ФРАГМЕНТ ДОКУМЕНТА

---------------

Платон рассказывает, что после одной битвы среди убитых нашли тело Эра. Хотя он пролежал уже много дней, его тела не коснулось тление и он напоминал спящего. Когда его возложили на погребальный костер, он очнулся и поведал, что душа его, выскользнув из тела, полетела вместе с прочими душами и оказалась в неком божественном месте. Там души предстали перед судьями, которые, тщательно взвесив их прегрешения, праведников на тысячу лет посылали на небо, а грешников на тысячу лет — под землю. Что делали они на небе и под землей, Эр не видел. Он заметил лишь, что с неба они спускались с веселыми, радостными лицами, а из-под земли появлялись измученные, покрытые пылью и грязью. Затем все направились к мойрам, перед которыми разбросаны были бесчисленные жребии будущих жизней. Каждая душа сама выбирала себе жизнь. Одни поспешно хватали жизнь могучего тирана, другие предпочитали быть тихими, незаметными людьми, третьи желали родиться животными. Когда жизнь была выбрана, души отправились в дальний путь. Много дней брели они по безводной пустыне, томимые жаждой. Наконец они дошли до реки Забвения и бросились пить. Те, кто выпил много, забыли все. Кто пил умеренно, сохранил слабые и смутные воспоминания о прошлой жизни и небе. Напившись, души легли спать на берегу реки. В самую полночь раздался удар грома, страшный вихрь поднял души, они закружились по небу, рассыпались звездами и, стремительно упав вниз, вселились в смертное тело (Plat. De re publ., 614–621).
АПОФЕОЗ СЦИПИОНА
Теперь мы можем хоть отчасти представить себе взгляды Энния. Надо сказать, что этот гражданин Рудий знал о мистическом учении Пифагора, возможно, больше нас. В Южной Италии, куда переселился Пифагор, его почитали за божество, и его философия стала чуть ли не официальной религией. Во всяком случае в италийских захоронениях постоянно находят «золотые таблички» с изречениями Учителя и указаниями, как вести себя душе в загробном мире.[123] Таким образом, обращение к пифагорейству для Энния было возвращением к религии его детства.
Говорил ли он когда-нибудь об этом таинственном учении Сципиону? Быть может, он рассказывал своему другу о музыке сфер? Быть может, ясными лунными ночами, поднимая глаза к небу и любуясь сонмами сверкающих звезд, они видели в них прекрасных и разумных существ, совершающих священную пляску вокруг небесного огня?[124] Быть может, они толковали о своих прошлых перерождениях? Кто знает. Видимо, в ту пору в Риме, как и в эпоху раннего Возрождения, это чудесное учение находило живой отклик в душах людей. Друзья Лоренцо Великолепного тоже увлеклись пифагореизмом. Шекспир в одной из своих самых возрожденческих пьес рисует двух влюбленных, которые смотрят на звезды прекрасной лунной ночью. Юноша говорит:
Взгляни, как небосвод
Весь выложен кружками золотыми;
И самый малый, если посмотреть,
Поет в своем движенье, точно ангел,
И вторит юнооким херувимам.

---------------

ЗАДАНИЕ
До какой реки, согласно фрагменту, дошли души после долгого пути по безводной пустыне? Отвечайте только по этому фрагменту.

СТРОКИ ДАННЫХ
---------------

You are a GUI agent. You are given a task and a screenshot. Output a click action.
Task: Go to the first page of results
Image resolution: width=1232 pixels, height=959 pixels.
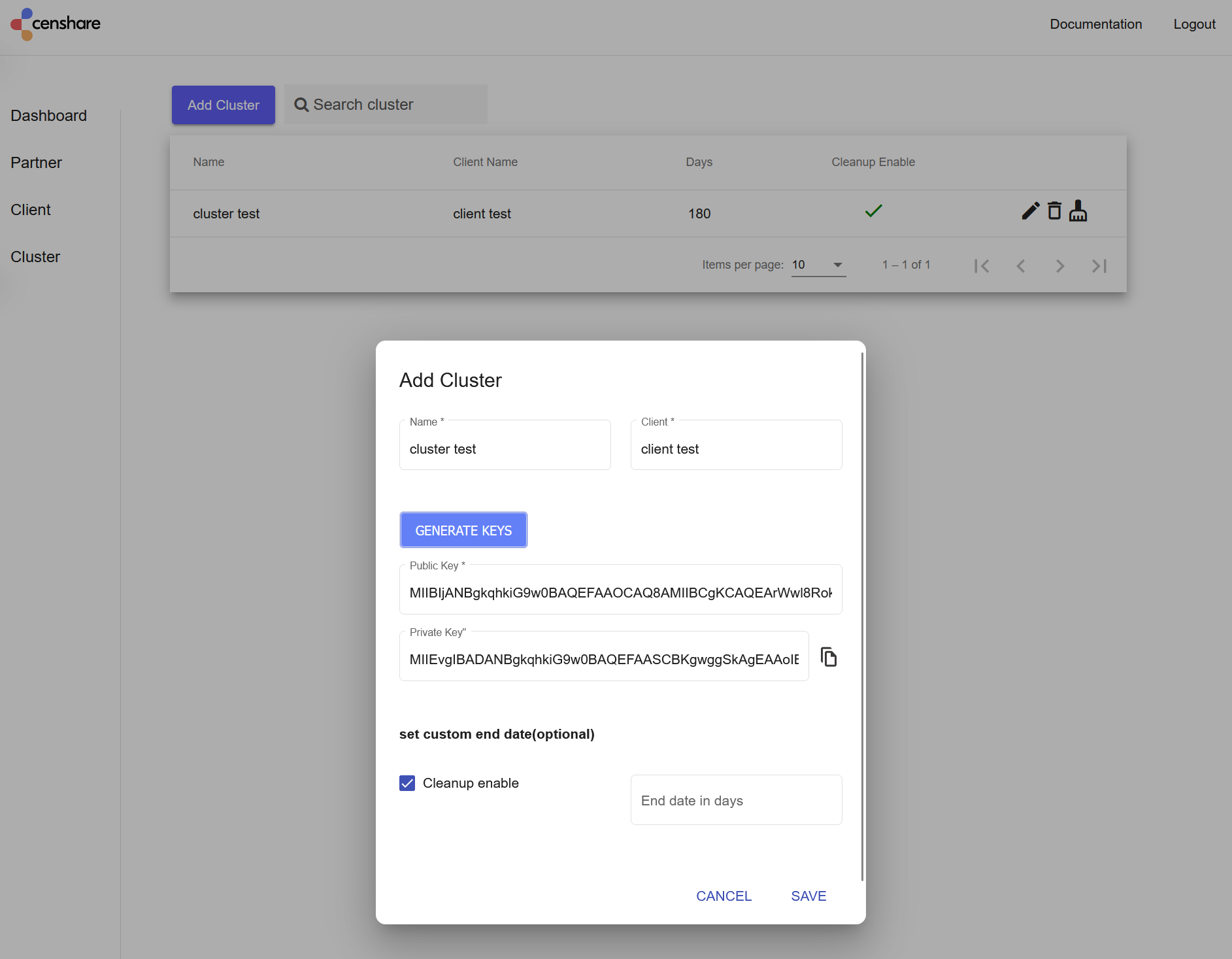coord(982,266)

---------------

ОТВЕТ
До реки Забвения.